Judith Zimmermann1,2,3, Kathrin Bäumler1, Michael Loecher1,3, Alison Marsden4,5, and Daniel Ennis1,3,5
1Radiology, Stanford University, Stanford, CA, United States, 2Computer Science, Technical University of Munich, Munich, Germany, 3Radiology, Veterans Administration Health Care System, Palo Alto, CA, United States, 4Pediatrics, Stanford University, Stanford, CA, United States, 5Cardiovascular Institute, Stanford, CA, United States

Synopsis

A detailed understanding of flow dynamics in the aorta is of clinical interest and enabled by 4D-flow MRI. This work presents an in vitro flow circuit that embeds a subject-specific 3D-printed compliant aorta model to demonstrate feasibility while also exploring the impact of vessel wall characteristics (thickness, stiffness) and heart rate on quantitative flow dynamics.
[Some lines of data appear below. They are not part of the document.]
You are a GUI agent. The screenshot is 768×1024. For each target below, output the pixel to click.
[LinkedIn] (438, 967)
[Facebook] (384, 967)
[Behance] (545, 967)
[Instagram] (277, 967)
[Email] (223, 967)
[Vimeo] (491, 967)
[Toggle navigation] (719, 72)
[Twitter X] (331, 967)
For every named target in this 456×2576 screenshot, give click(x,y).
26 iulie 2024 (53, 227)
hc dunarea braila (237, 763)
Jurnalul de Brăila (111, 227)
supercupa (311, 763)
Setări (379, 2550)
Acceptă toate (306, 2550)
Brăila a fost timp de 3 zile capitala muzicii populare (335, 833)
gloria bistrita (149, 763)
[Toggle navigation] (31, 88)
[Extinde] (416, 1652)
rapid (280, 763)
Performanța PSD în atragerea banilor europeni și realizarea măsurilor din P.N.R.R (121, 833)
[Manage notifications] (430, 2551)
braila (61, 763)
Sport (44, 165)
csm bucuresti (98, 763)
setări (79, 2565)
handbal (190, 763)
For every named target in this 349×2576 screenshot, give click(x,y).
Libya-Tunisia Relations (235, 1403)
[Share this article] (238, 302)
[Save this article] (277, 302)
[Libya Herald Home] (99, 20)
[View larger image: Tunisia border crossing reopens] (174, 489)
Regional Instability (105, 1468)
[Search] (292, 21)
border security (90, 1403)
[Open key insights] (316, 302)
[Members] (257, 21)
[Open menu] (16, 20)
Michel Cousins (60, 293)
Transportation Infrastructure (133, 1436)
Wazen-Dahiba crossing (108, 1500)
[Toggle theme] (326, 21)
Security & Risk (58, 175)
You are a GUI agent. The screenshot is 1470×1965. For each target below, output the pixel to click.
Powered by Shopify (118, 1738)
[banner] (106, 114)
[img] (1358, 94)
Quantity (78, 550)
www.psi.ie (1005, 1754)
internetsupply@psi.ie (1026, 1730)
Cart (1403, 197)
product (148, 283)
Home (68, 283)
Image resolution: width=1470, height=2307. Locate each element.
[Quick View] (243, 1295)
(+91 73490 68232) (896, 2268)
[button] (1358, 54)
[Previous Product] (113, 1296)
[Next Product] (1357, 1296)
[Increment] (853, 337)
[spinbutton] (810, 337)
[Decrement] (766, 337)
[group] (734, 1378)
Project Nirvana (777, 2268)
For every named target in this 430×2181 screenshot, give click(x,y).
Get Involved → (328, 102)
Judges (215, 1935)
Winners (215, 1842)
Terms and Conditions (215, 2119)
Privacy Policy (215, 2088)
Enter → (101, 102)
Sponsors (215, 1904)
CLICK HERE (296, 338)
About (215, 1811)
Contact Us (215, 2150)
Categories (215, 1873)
The experimental setup will be a valuable tool for assessing 4D flow MRI sampling requirements, generating high-quality ground truth data for CFD and FSI validation, as well as studying flow dynamics in different vascular pathologies.

Introduction

Pulse wave velocity (PWV) is recognized as a metric of aortic wall stiffness and may inform the diagnosis and disease management of several vascular pathologies.1-3 4D-flow MRI outputs velocity maps from which PWV can be estimated.4,5 The sensitivity of PWV to true changes in stiffness and wall thickening, however, remains uncertain and is impacted by the 4D-flow image quality which – in the clinical setting – has modest spatiotemporal resolution and signal-to-noise-ratio (SNR). This work utilizes a novel approach to subject-specific 3D-printing of compliant thoracic aorta models. The objectives of this work were: (1) to demonstrate feasibility of an in vitro flow circuit setup using a subject specific healthy thoracic aorta model; and (2) to analyze the impact of vessel wall characteristics (thickness, stiffness) and heart rate (HR) variability on quantitative flow dynamics.

Methods

Thoracic aorta models: A 4D-flow MRI dataset of a healthy subject was used to generate a polygon mesh model of the thoracic aorta wall (Fig. 1A). The model was printed (scale 1:1) using 3D additive manufacturing (J735 PolyJet, Stratasys) and a compliant photopolymer material (Agilus, Stratasys) in three configurations (Fig. 1B):
  • M1_1.6_soft with 1.6 mm wall thickness and Young’s modulus = 0.7 MPa (Agilus30);
  • M2_2.0_soft with 2 mm wall thickness and Young’s modulus = 0.7 MPa (Agilus30);
  • M3_2.0_hardened with 2 mm wall thickness and Young’s modulus = 3.5 MPa (Agilus60).
M1_1.6_soft and M2_2.0_soft closely resemble the healthy aortic stiffness; M3_2.0_hardened resembles extreme aortic hardening.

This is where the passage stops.